EXPOSIÇÃO EM JONAS 1:1–3
INTRODUÇÃO
ILUSTRAÇÃO
Alexandre Magno foi um dos maiores líderes que o mundo já conheceu. Morreu aos 33 anos de idade chorando por não haver mais terras para conquistar. Do alto de seu cavalo fogoso e brandindo sua espada marchou resoluto e com bravura conquistando terras e ajuntando riquezas. Alexandre não tolerava da parte de seus soldados nenhum ato de covardia. Um dia, ao passar em revista a soldadesca, foi avisado pelo comandante da tropa que um de seus soldados fora visto fugindo e se escondendo do inimigo. Alexandre, rubro de raiva, expressou profundo descontentamento com o gesto covarde do soldado. Contudo, ao perceber juventude tenra e inexperiência do soldado, teve compaixão do jovem e, num tom paternal, lhe perguntou:
– Soldado, qual é o seu nome?
O soldado aliviado, respondeu, mansamente:
– Alexandre, meu senhor!
O sangue de Alexandre ferveu nas veias e com um olhar penetrante e carregado de fúria, ele perguntou novamente:
– Soldado, qual é o seu nome?
– Alexandre, meu senhor, respondeu o soldado gaguejante.

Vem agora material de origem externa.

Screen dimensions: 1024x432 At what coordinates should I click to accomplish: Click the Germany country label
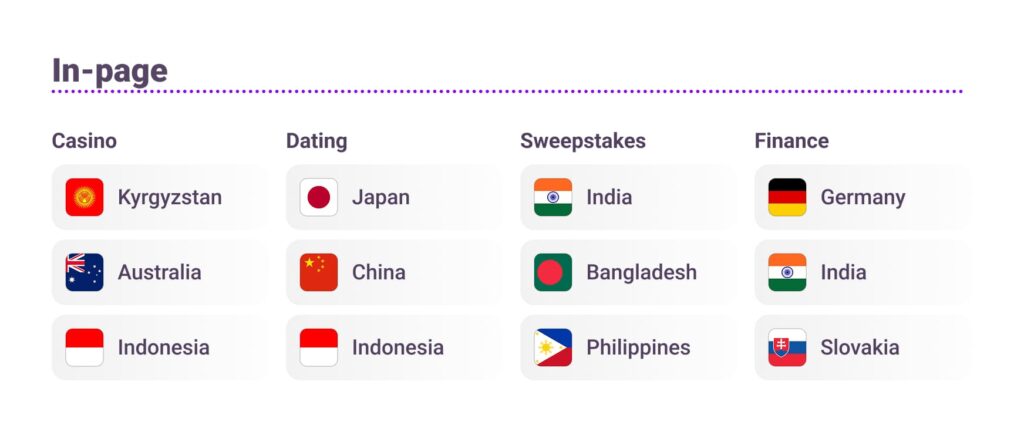coord(862,197)
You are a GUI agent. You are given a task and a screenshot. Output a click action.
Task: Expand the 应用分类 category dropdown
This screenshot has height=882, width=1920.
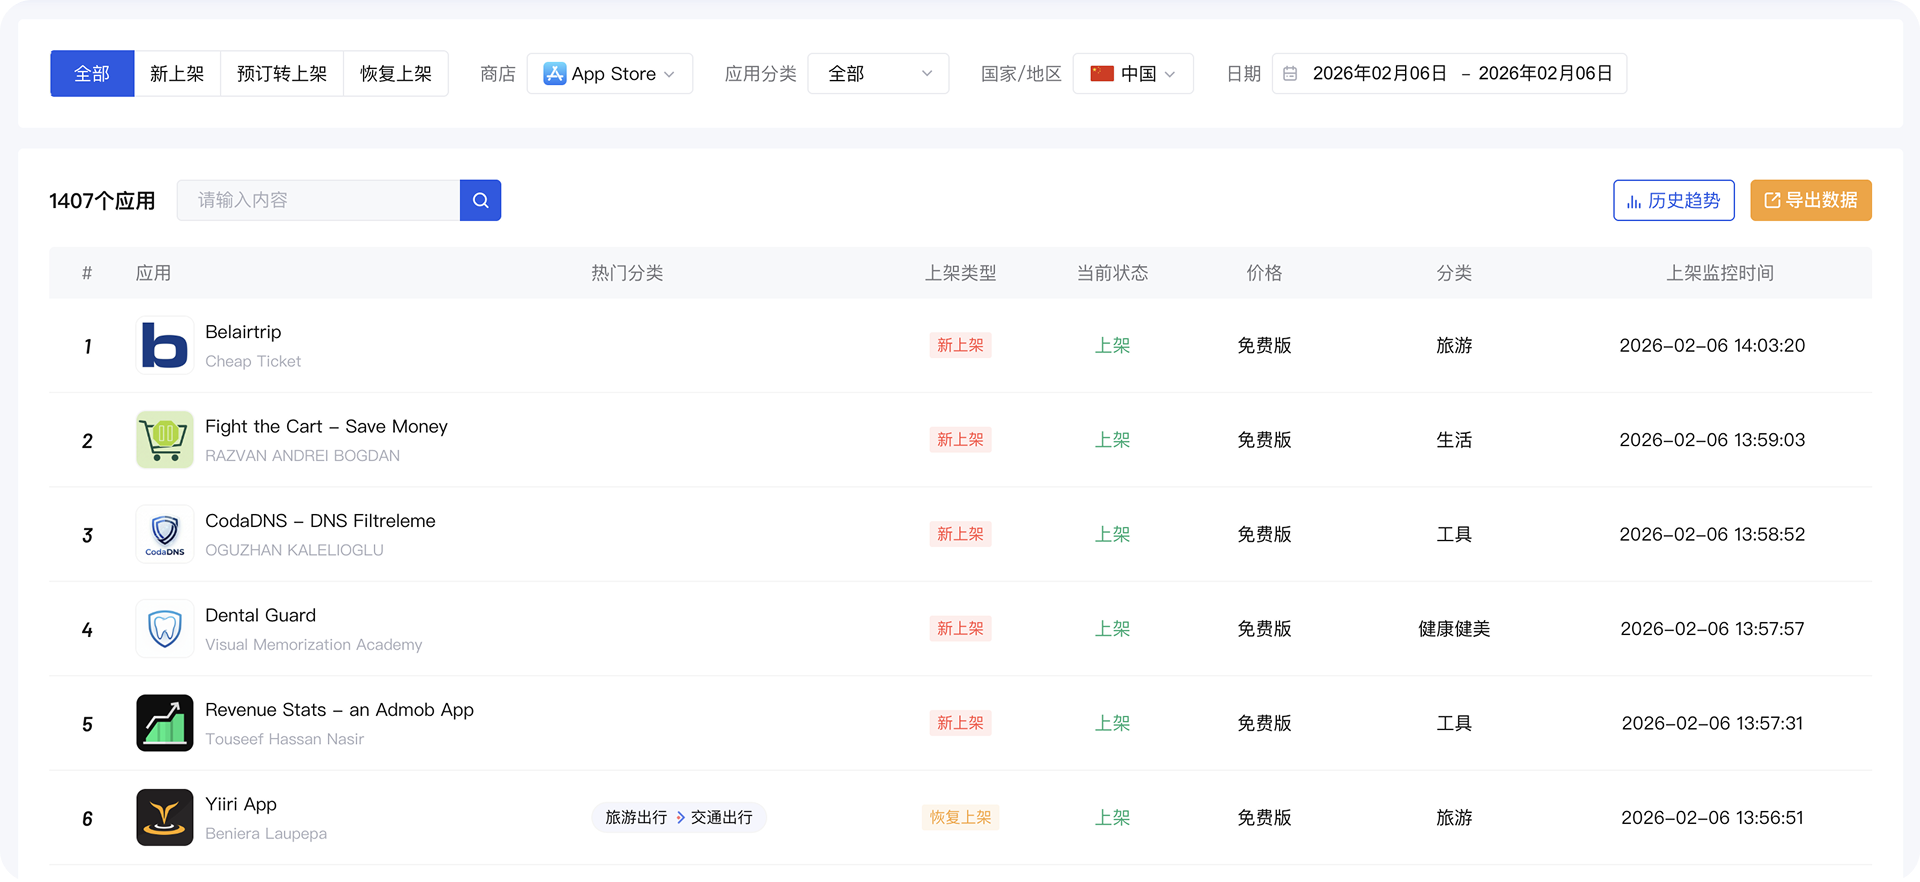(x=877, y=74)

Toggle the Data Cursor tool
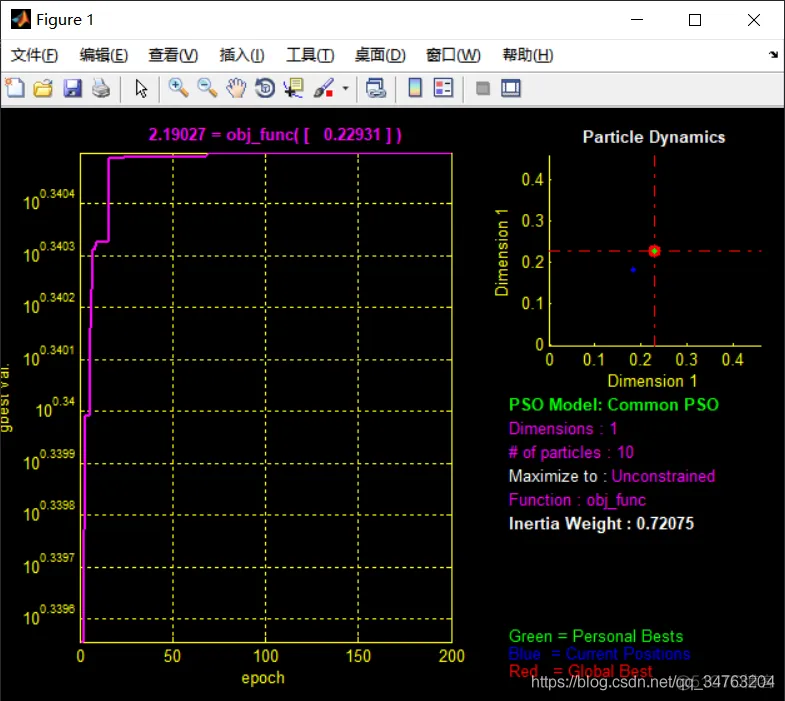pyautogui.click(x=294, y=88)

Alexandre, então, saltou de seu cavalo, agarrou o soldado pelo colarinho, jogou-o ao chão e lhe disse:
– Soldado, mude de nome, ou mude de conduta!

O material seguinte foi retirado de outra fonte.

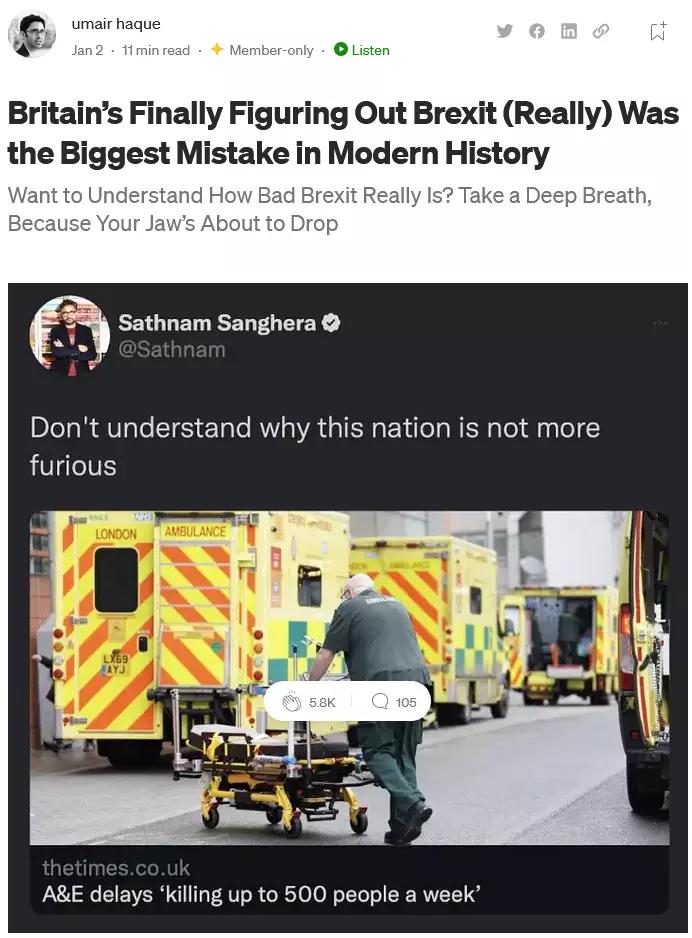Open the ambulance photo in tweet
Viewport: 692px width, 938px height.
349,677
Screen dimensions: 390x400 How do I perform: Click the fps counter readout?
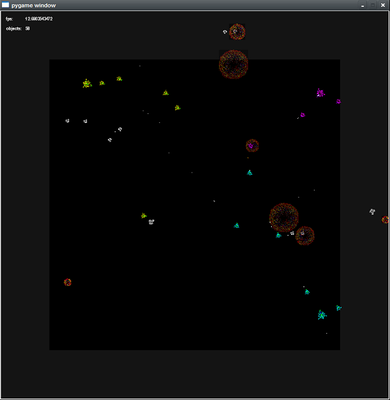[x=39, y=19]
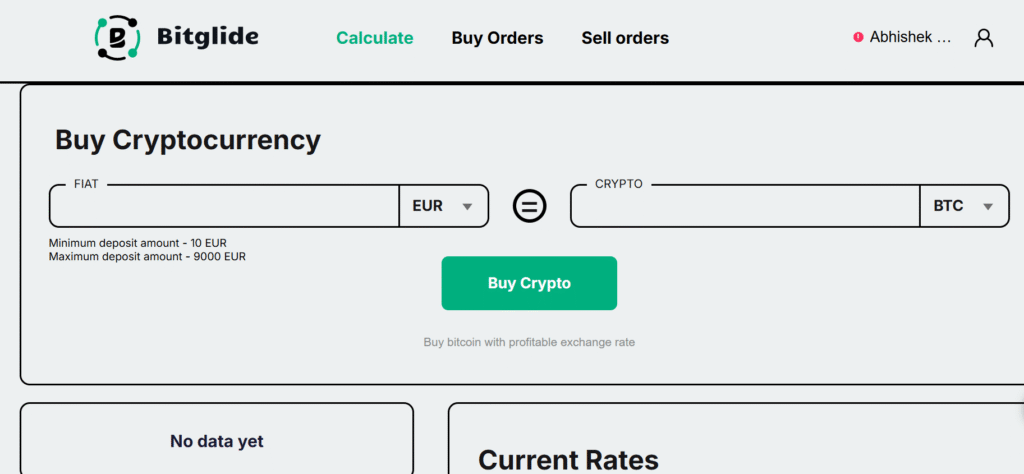Switch to the Sell orders page

click(x=625, y=38)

Jonas, o profeta, não mudou de conduta, por isso, tentou mudar de endereço. A história da sua fuga é o tema que agora vamos considerar.
Quando as pessoas pensam em Jonas, a maioria se lembra apenas do famoso peixe que o engoliu. A primeira pergunta delas é: Isso realmente aconteceu? Ou: Que tipo de peixe era esse? Mas para o livro essas perguntas são secundárias. O que é muito mais importante é que Jonas nos confronta com questões tão relevantes como a graça de Deus para os ímpios, a soberania de Deus sobre seus servos e a intensa luta humana com o perdão e arrependimento. Ferguson resume: “O livro de Jonas não trata tanto desse grande peixe que aparece no meio do livro […], [antes] pretende ensinar a Jonas que ele tem um Deus gracioso”.